The steps to address code 22 are as follows:

  1. Verify the patient's insurance information: Double-check the patient's insurance details to ensure accuracy. Confirm if there is another primary insurance that should be billed first.
  2. Contact the primary insurance: Reach out to the primary insurance company to determine if they have any additional information or requirements for coordination of benefits. This may involve submitting a claim to the primary insurance and providing them with the necessary documentation.
  3. Submit a secondary claim: If the primary insurance confirms that the care should be covered by another payer, submit a claim to the secondary insurance. Ensure that all required information and supporting documentation are included with the claim.

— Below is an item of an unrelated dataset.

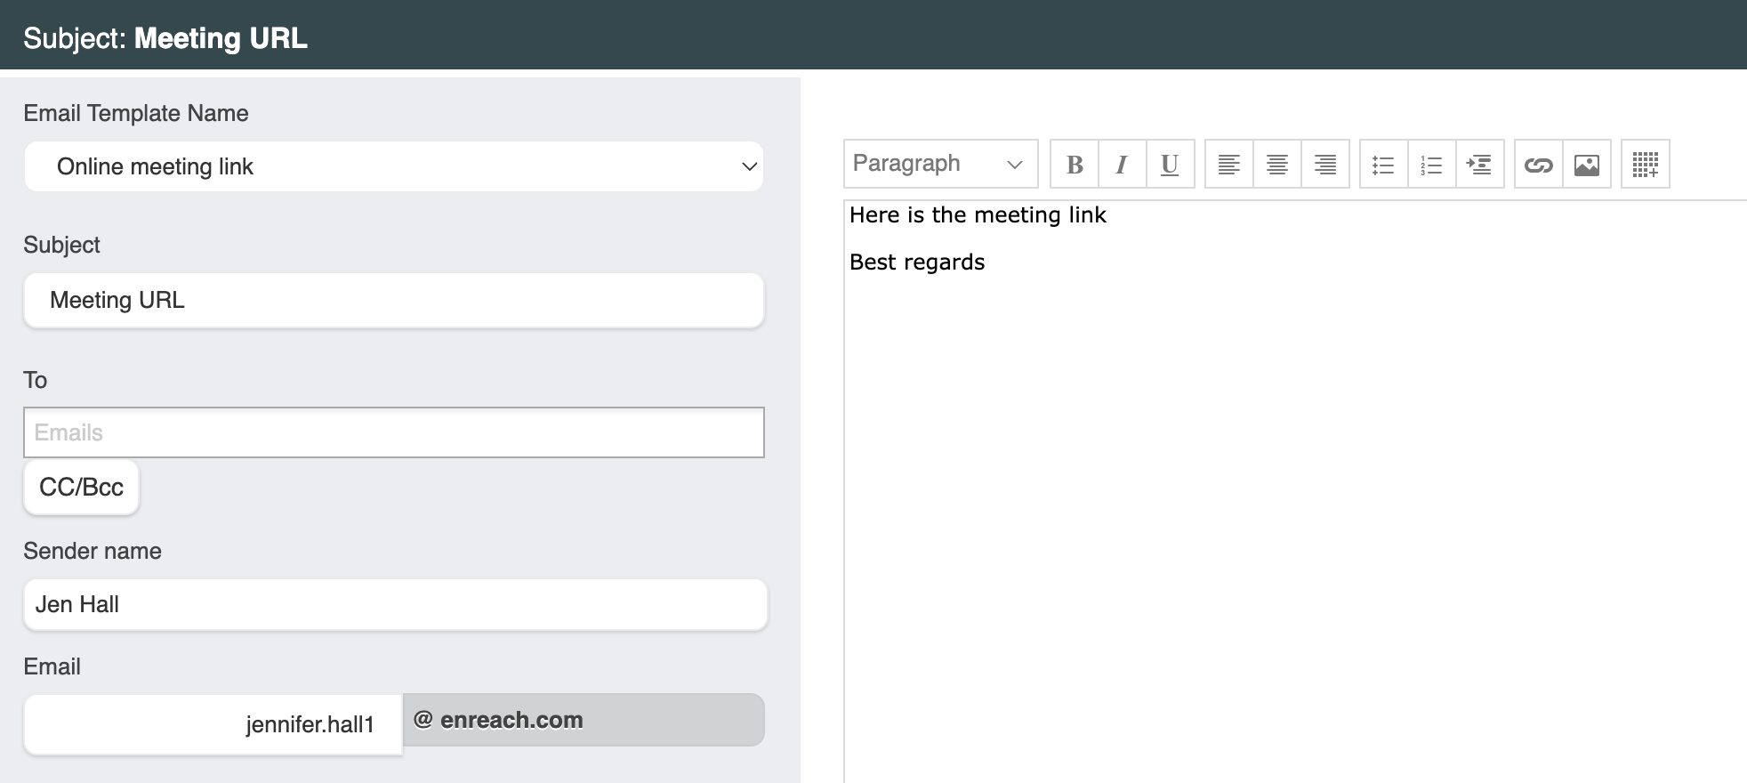The image size is (1747, 783).
Task: Align text to the left
Action: coord(1229,165)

  4. Follow up on the claim: Monitor the progress of the secondary claim and follow up with the insurance company if necessary. Keep track of any communication or documentation related to the coordination of benefits process.
  5. Appeal if needed: If the secondary insurance denies the claim or does not provide the expected reimbursement, consider appealing the decision. Gather any relevant documentation and submit a formal appeal to the insurance company, explaining why the claim should be covered.
  6. Document all actions taken: Maintain a detailed record of all steps taken to address code 22. This includes dates of communication with insurance companies, copies of claims and supporting documentation, and any appeal letters or responses received.

By following these steps, healthcare providers can effectively address code 22 and ensure that the care provided is appropriately covered by the correct payer.